The Waggle Dance Gets Bees Moving

ByABC News
May 2, 2006, 5:42 PM

May 3, 2006 -- -- Finding a new home can be a difficult process, but any family wanting to do so intelligently -- without trying to kill each other -- might benefit by learning how to do the waggle dance.

Especially if the family has as many as 10,000 members.

Honey bees make those decisions all the time, and the methods employed by these highly organized social colonies have long intrigued and mystified scientists.

How do honey bees, or any society for that matter, subvert the will of the few in the interest of the many? Or more precisely, as scientists have recently learned, how do bees make the right collective decision nearly all of the time, at least when it comes to picking a new home?

That may not seem like a particularly pressing question, but scientists want to know the answer because group decision-making processes affect all of our lives.

Whether it's a family searching for a new home, or the U.S. Congress trying to pass a budget, how decisions are made is a complex, and often wrong, process.

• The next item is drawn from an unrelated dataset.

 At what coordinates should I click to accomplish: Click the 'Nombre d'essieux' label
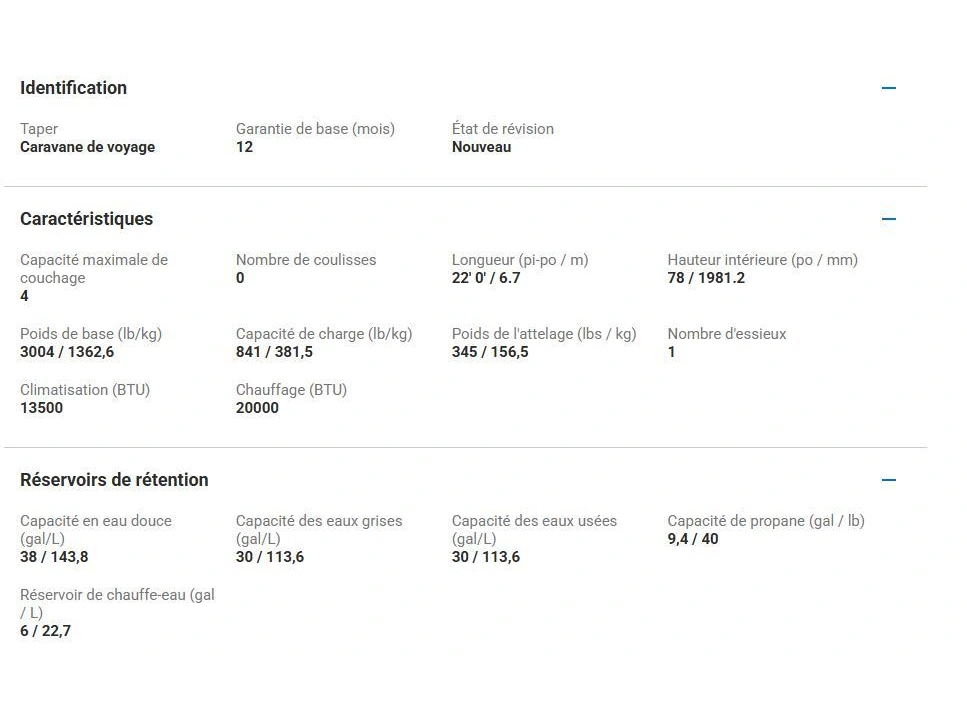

That's why for decades now scientists have turned to honey bees for a little help. A report in the current issue of American Scientist spells out the latest research.

"The fundamental decision-making dilemma for groups is how to turn individual preferences for different outcomes into a single choice for the group as a whole," says Thomas D. Seeley, professor of neurobiology and behavior at Cornell University.

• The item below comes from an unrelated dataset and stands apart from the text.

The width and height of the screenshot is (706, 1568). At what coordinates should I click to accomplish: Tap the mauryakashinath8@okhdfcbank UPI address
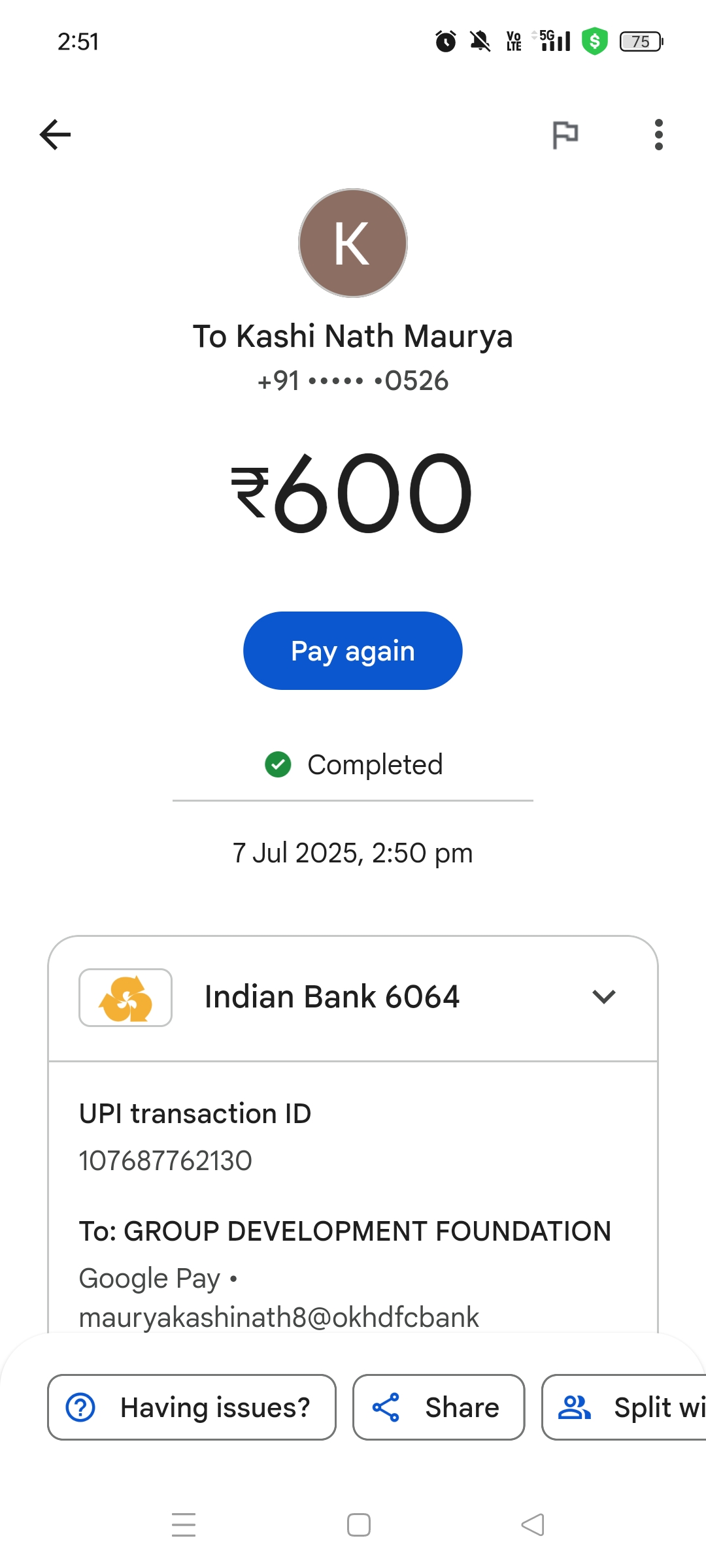pos(279,1317)
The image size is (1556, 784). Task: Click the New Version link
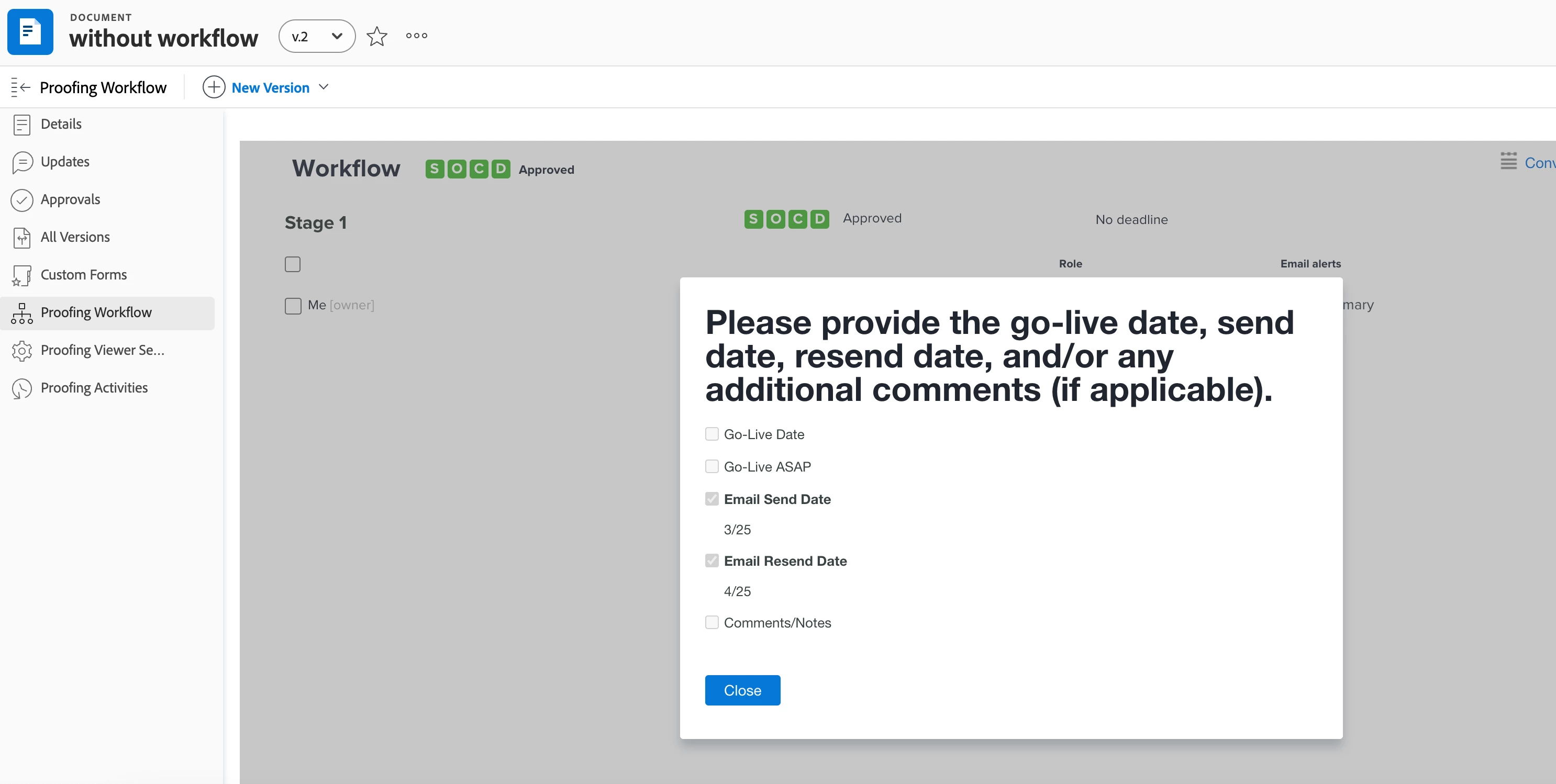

Seeley, along with entomologist Kirk Visscher of the University of California-Riverside, and Ohio State University engineer Kevin Passino, have been studying honey bees for more than a decade now, and they've confirmed and enlarged upon previous research showing that for bees, the waggle dance is everything.

More than half a century ago scientists in Germany learned that when a scouting bee returns to the nest after finding a new source of food, she goes through a series of gyrations called the "waggle dance."

She flies forward, vibrating her abdomen laterally, and then returns to her starting point, completing one circuit. The number of circuits she completes tips off the rest of the bees as to the quality of the resource.